T.C. the 3rd: A Diamond in the Rough
St. Nick's Pub
September 5, 2010
Known among jazz insiders for well over five years, T.C. the 3rd has been leading his weekly Harlem Jazz Vocalist Workshop at St. Nick's Pub each Sunday. St. Nick's, located at 149th and St. Nicholas Ave, is one of the last "juke joints" left in New York City. It is definitely not a tourist trap by any standpoint and most of its regulars are neighborhood residents as well as die-hard jazz fans alike. Possibly because of St. Nick's gritty reputation or off the path location, T.C. has eluded much deserved press notoriety for his talent and the scene that he has created uptown.
T.C. began his first set with a composition entitled "Psalm 150," written by his mother Trudy Pitts. Righteously, he set a spiritual tone and seriousness to the music and through his meditations; he immediately became able to focus the energy of the room into his music for the rest of the night. A listener simply could not escape the gravity of the music.
Many soloists joined T.C. including, JD Allen on tenor saxophone and B.J. Jansen on baritone saxophone, who was the featured soloist in the first set. Both players displayed strong reverence towards the music. His rhythm section was extraordinarily tight and included, Dezron Douglas on bass, Kenneth Salters on drums and Roger Clemmons on piano.

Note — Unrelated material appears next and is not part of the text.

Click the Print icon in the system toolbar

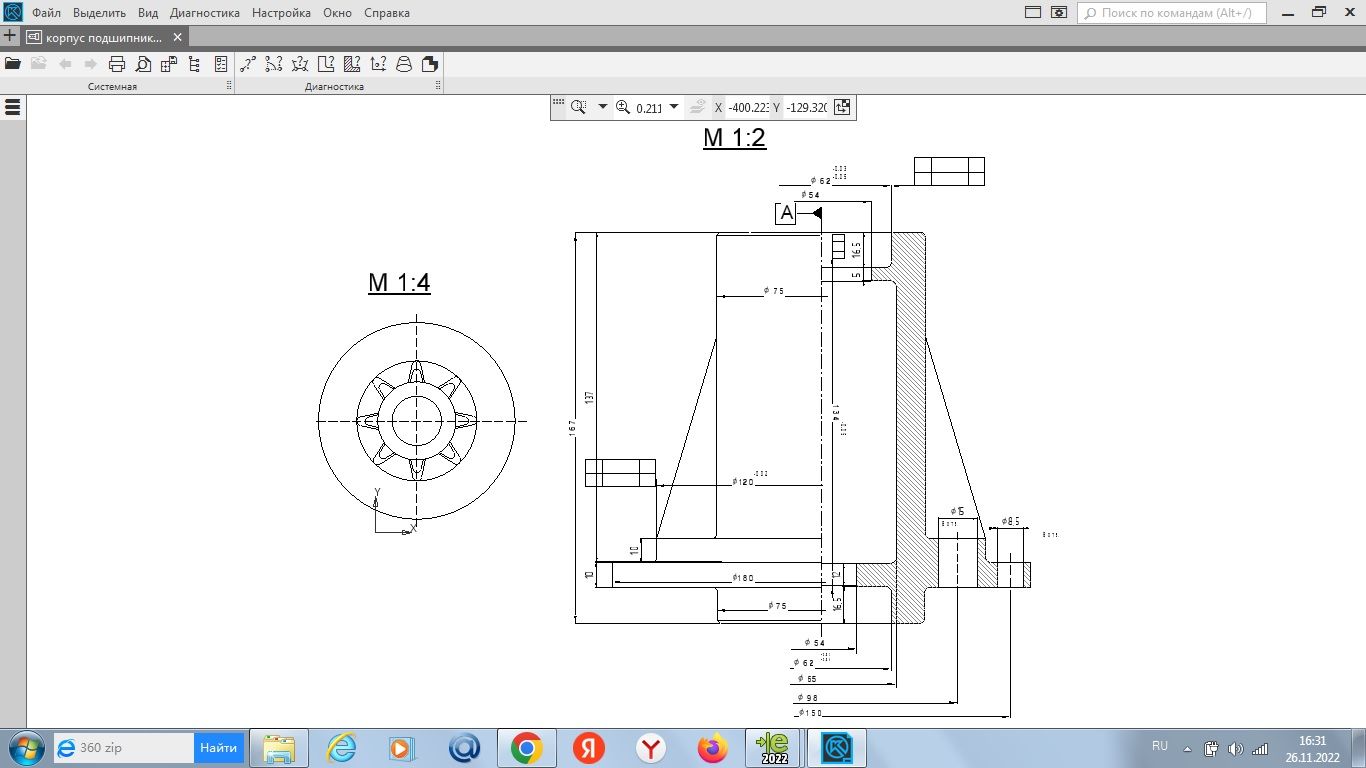coord(117,64)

The music was intense throughout the night as many guest vocalists and instrumentalists joined the group sitting in.
T.C. had a certain force to his voice that most vocalists do not possess; he was able to carry the band swinging at any volume, loud or soft, with even intensity and tone. His style was reminiscent of Leon Thomas and Johnny Hartman, paying homage, but at the same time distinctly his own. Originality was definitely a hallmark of T.C.'s style whether it was his singing, musical choices, clothes, mannerisms or stage presence.
He is certainly one of the top male vocalists singing jazz today. One could even argue that he can either hold his own or surpass many artists who are currently more recognized on the scene. But one thing is certain, he's a talent deserving wider recognition. In the meantime you can visit him in Harlem at St. Nick's Pub any Sunday to check him out for yourself.